### Exercise details
Substitute "Zafarjon Rakhmonov" for "Zafarjon Raxmonov" everywhere in the listing below, changing nothing else. Leave the pictures out of your answer.

(Data for locating visible targets)
____________

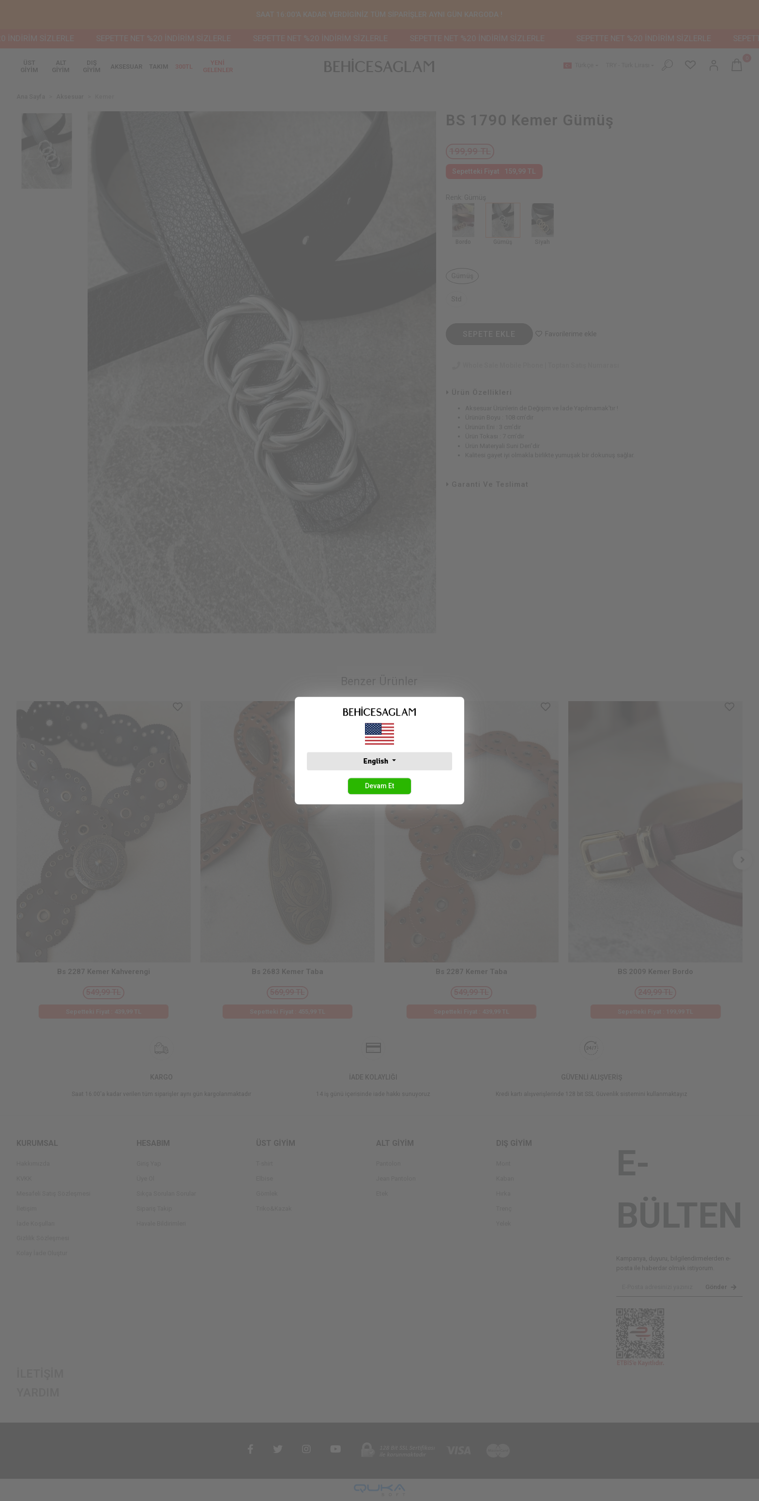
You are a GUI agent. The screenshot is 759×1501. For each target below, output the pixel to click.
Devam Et (379, 786)
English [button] (376, 761)
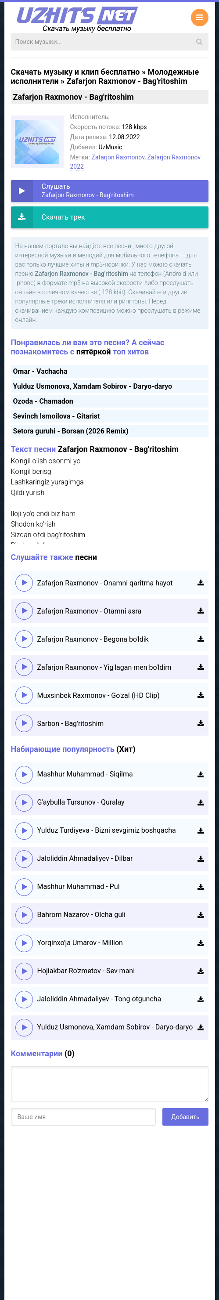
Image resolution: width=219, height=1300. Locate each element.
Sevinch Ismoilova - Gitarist (56, 416)
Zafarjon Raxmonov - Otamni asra (89, 611)
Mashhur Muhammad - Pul (78, 886)
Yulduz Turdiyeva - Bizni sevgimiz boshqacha (106, 830)
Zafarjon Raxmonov (117, 157)
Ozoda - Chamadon (43, 401)
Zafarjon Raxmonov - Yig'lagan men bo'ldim (104, 667)
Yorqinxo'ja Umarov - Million (80, 943)
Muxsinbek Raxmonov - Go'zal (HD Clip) (98, 695)
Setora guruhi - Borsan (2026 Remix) (71, 431)
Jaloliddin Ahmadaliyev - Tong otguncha (99, 999)
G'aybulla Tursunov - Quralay (81, 802)
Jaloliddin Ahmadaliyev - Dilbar (85, 858)
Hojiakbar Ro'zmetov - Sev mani (86, 971)
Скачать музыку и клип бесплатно (75, 71)
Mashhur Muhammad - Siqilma (85, 774)
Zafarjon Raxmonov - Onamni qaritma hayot (105, 583)
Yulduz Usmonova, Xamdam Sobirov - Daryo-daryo (92, 386)
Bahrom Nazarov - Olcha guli (81, 914)
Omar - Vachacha (40, 371)
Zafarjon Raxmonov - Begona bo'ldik (93, 639)
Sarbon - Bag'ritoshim (70, 723)
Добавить (185, 1116)
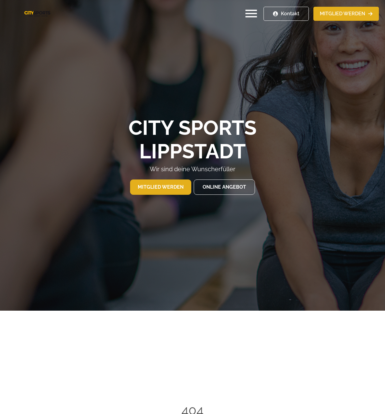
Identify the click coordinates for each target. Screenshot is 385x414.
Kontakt (290, 14)
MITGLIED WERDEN (342, 14)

____________

### Exercise response
You are a GUI agent. The screenshot is 759×1501. For each target below, output the pixel to click.
Devam Et (379, 786)
English [button] (376, 761)
Image resolution: width=219, height=1300. Locate each element.
Sevinch Ismoilova - Gitarist (56, 416)
Zafarjon Rakhmonov - Otamni asra (89, 611)
Mashhur Muhammad - Pul (78, 886)
Yulduz Turdiyeva - Bizni sevgimiz boshqacha (106, 830)
Zafarjon Rakhmonov (117, 157)
Ozoda - Chamadon (43, 401)
Zafarjon Rakhmonov - Yig'lagan men bo'ldim (104, 667)
Yorqinxo'ja Umarov - Million (80, 943)
Muxsinbek Raxmonov - Go'zal (HD Clip) (98, 695)
Setora guruhi - Borsan (2026 Remix) (71, 431)
Jaloliddin Ahmadaliyev - Tong otguncha (99, 999)
G'aybulla Tursunov - Quralay (81, 802)
Jaloliddin Ahmadaliyev - Dilbar (85, 858)
Hojiakbar Ro'zmetov - Sev mani (86, 971)
Скачать музыку и клип бесплатно (75, 71)
Mashhur Muhammad - Siqilma (85, 774)
Zafarjon Rakhmonov - Onamni qaritma hayot (105, 583)
Yulduz Usmonova, Xamdam Sobirov - Daryo-daryo (92, 386)
Bahrom Nazarov - Olcha guli (81, 914)
Omar - Vachacha (40, 371)
Zafarjon Rakhmonov - Begona bo'ldik (93, 639)
Sarbon - Bag'ritoshim (70, 723)
Добавить (185, 1116)
Identify the click coordinates for each target. Screenshot is 385x414.
Kontakt (290, 14)
MITGLIED WERDEN (342, 14)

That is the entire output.